Change "debtor" to "client" in the data starting with the line that contains "Image resolution: width=763" and going on through the line that contains "Instruction: Select the". Give back only those lines, with everything else in them left as it is.

> **Records**:
= = = =

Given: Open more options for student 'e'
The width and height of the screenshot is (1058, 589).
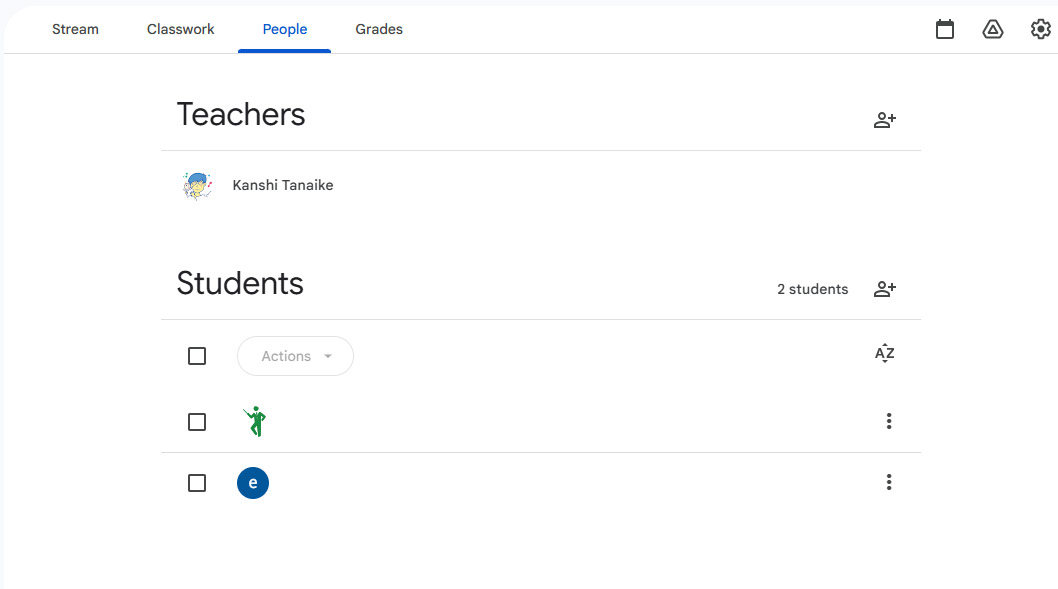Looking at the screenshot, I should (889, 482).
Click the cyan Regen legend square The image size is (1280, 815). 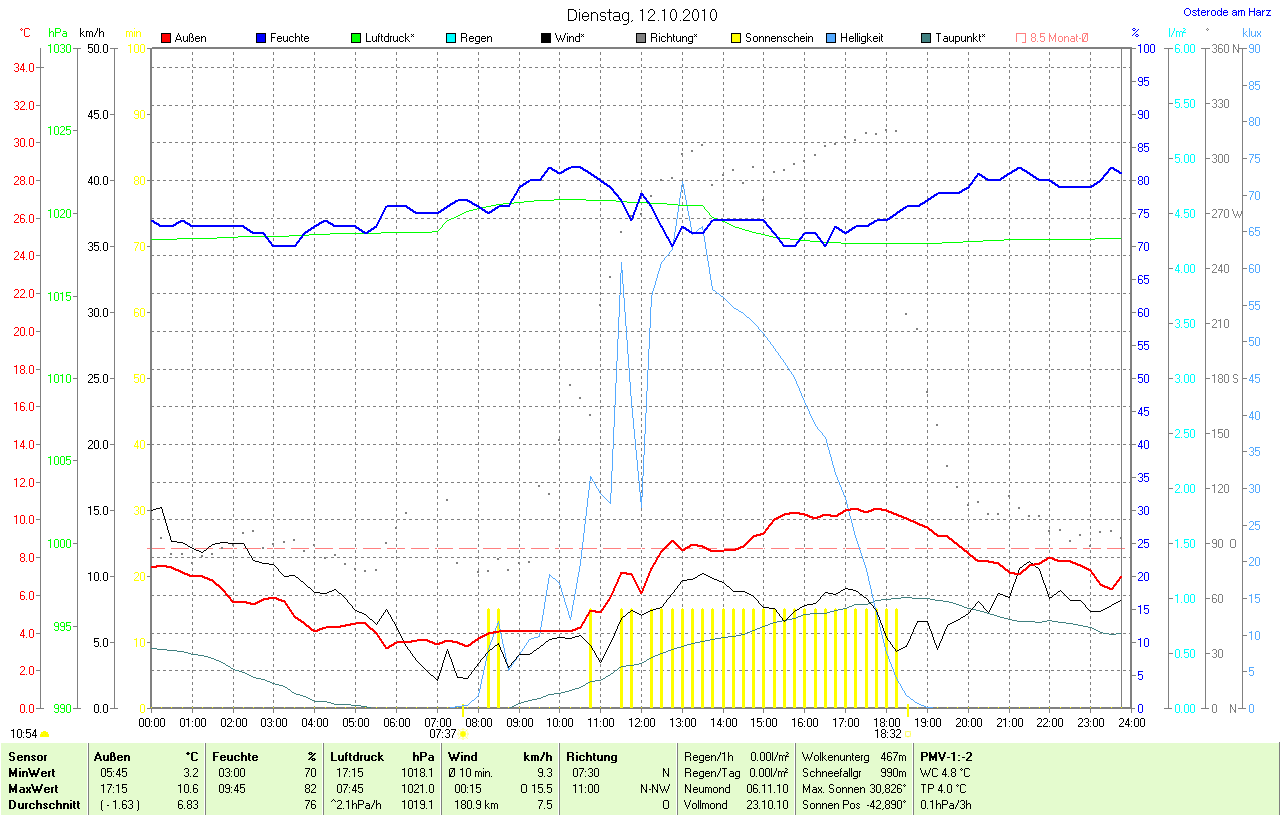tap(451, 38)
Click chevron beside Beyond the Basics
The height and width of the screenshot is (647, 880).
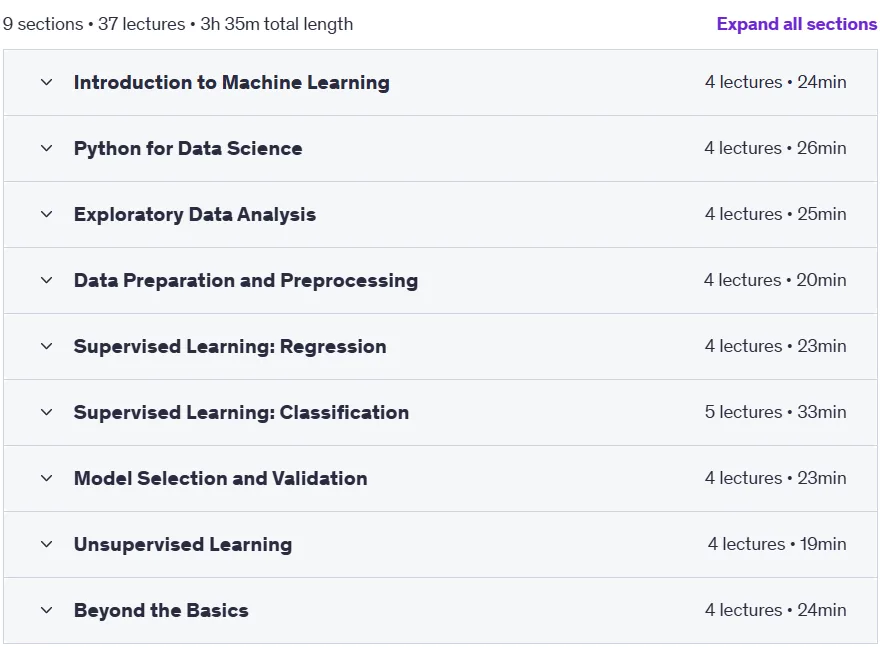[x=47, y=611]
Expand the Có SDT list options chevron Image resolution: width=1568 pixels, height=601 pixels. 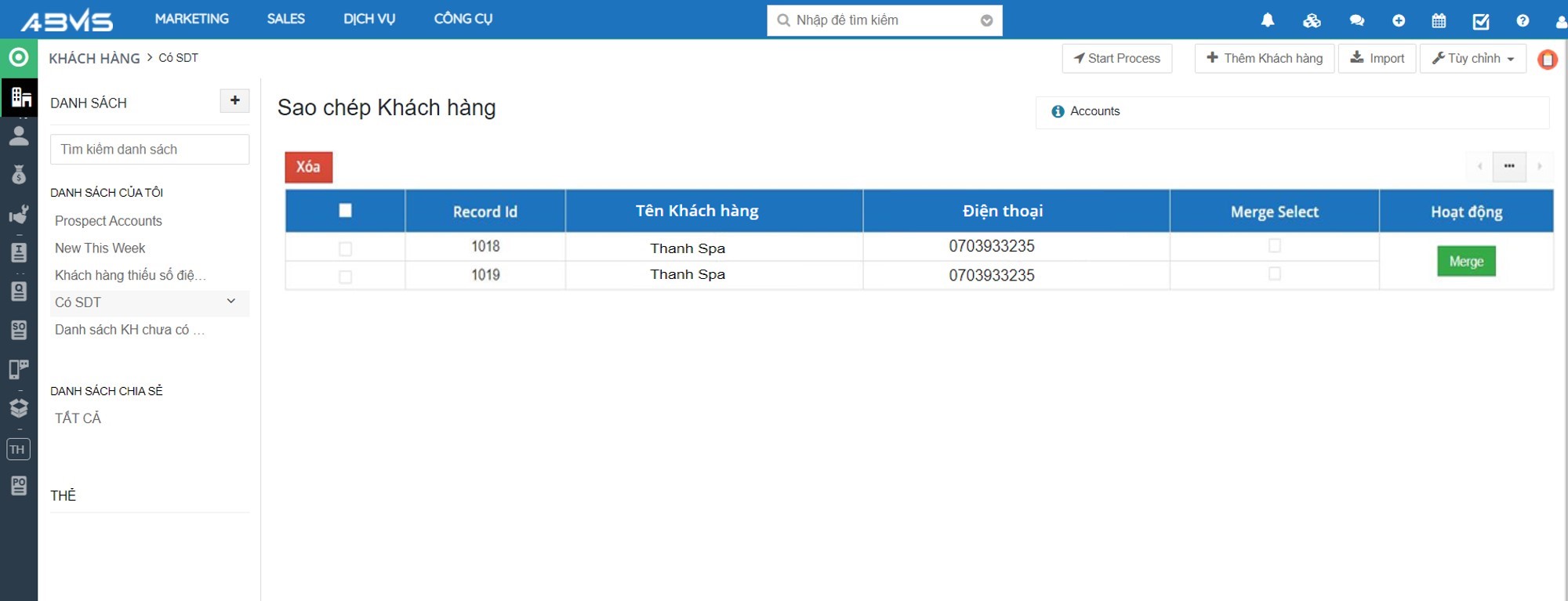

= = = =

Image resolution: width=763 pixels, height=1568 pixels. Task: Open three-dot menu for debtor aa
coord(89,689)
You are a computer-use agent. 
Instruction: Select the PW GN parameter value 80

= = = =

> **Answer below**:
Image resolution: width=763 pixels, height=1568 pixels. Task: Open three-dot menu for client aa
coord(89,689)
You are a computer-use agent. 
Instruction: Select the PW GN parameter value 80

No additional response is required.